Each entry must appear in the answer exactly as it does here.

(Beginning of DATA EXCERPTS)

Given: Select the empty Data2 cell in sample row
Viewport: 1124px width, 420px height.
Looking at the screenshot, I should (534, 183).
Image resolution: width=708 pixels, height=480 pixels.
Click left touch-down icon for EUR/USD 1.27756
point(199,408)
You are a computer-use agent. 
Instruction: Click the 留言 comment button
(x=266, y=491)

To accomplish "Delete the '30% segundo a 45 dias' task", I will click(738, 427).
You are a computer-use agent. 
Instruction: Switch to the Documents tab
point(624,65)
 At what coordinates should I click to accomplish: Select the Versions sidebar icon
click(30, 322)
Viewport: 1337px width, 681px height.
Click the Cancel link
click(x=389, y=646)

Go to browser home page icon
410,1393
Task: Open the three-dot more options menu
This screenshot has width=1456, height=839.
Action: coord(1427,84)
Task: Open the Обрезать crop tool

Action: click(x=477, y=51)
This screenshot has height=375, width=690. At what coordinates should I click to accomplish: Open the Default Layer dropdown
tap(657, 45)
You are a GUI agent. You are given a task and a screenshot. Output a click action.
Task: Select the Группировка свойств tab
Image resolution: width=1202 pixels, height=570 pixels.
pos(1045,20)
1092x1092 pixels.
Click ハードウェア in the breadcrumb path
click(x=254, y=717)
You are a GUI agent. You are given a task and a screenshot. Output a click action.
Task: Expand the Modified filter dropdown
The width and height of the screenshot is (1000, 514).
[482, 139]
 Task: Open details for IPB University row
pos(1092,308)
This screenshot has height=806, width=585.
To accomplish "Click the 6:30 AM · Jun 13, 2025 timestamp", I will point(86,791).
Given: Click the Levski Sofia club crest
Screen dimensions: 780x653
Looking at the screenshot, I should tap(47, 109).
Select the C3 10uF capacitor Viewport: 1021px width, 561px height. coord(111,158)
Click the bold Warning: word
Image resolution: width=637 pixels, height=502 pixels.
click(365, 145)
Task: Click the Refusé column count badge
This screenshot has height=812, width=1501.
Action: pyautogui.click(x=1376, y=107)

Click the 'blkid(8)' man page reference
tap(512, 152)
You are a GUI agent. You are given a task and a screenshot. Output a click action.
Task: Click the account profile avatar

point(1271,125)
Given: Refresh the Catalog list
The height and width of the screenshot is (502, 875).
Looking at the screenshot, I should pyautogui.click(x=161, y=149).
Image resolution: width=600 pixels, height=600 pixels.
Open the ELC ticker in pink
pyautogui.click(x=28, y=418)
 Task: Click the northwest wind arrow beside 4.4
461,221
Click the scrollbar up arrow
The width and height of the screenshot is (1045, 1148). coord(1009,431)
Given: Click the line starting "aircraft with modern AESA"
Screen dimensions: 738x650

(End of DATA EXCERPTS)

#### [EXPECTED OUTPUT]
Given: Select the empty Data2 cell in sample row
Viewport: 1124px width, 420px height.
Looking at the screenshot, I should (534, 183).
Image resolution: width=708 pixels, height=480 pixels.
Click left touch-down icon for EUR/USD 1.27756
point(199,408)
You are a computer-use agent. 
Instruction: Click the 留言 comment button
(x=266, y=491)

To accomplish "Delete the '30% segundo a 45 dias' task", I will click(738, 427).
You are a computer-use agent. 
Instruction: Switch to the Documents tab
point(624,65)
 At what coordinates should I click to accomplish: Select the Versions sidebar icon
click(30, 322)
Viewport: 1337px width, 681px height.
Click the Cancel link
click(x=389, y=646)

Go to browser home page icon
410,1393
Task: Open the three-dot more options menu
This screenshot has width=1456, height=839.
Action: coord(1427,84)
Task: Open the Обрезать crop tool

Action: click(x=477, y=51)
This screenshot has height=375, width=690. At what coordinates should I click to accomplish: Open the Default Layer dropdown
tap(657, 45)
You are a GUI agent. You are given a task and a screenshot. Output a click action.
Task: Select the Группировка свойств tab
Image resolution: width=1202 pixels, height=570 pixels.
pos(1045,20)
1092x1092 pixels.
Click ハードウェア in the breadcrumb path
click(x=254, y=717)
You are a GUI agent. You are given a task and a screenshot. Output a click action.
Task: Expand the Modified filter dropdown
The width and height of the screenshot is (1000, 514).
[482, 139]
 Task: Open details for IPB University row
pos(1092,308)
This screenshot has height=806, width=585.
To accomplish "Click the 6:30 AM · Jun 13, 2025 timestamp", I will point(86,791).
Given: Click the Levski Sofia club crest
Screen dimensions: 780x653
Looking at the screenshot, I should tap(47, 109).
Select the C3 10uF capacitor Viewport: 1021px width, 561px height. coord(111,158)
Click the bold Warning: word
Image resolution: width=637 pixels, height=502 pixels.
click(365, 145)
Task: Click the Refusé column count badge
This screenshot has height=812, width=1501.
Action: pyautogui.click(x=1376, y=107)

Click the 'blkid(8)' man page reference
tap(512, 152)
You are a GUI agent. You are given a task and a screenshot. Output a click action.
Task: Click the account profile avatar

point(1271,125)
Given: Refresh the Catalog list
The height and width of the screenshot is (502, 875).
Looking at the screenshot, I should pyautogui.click(x=161, y=149).
Image resolution: width=600 pixels, height=600 pixels.
Open the ELC ticker in pink
pyautogui.click(x=28, y=418)
 Task: Click the northwest wind arrow beside 4.4
461,221
Click the scrollbar up arrow
The width and height of the screenshot is (1045, 1148). coord(1009,431)
Given: Click the line starting "aircraft with modern AESA"
Screen dimensions: 738x650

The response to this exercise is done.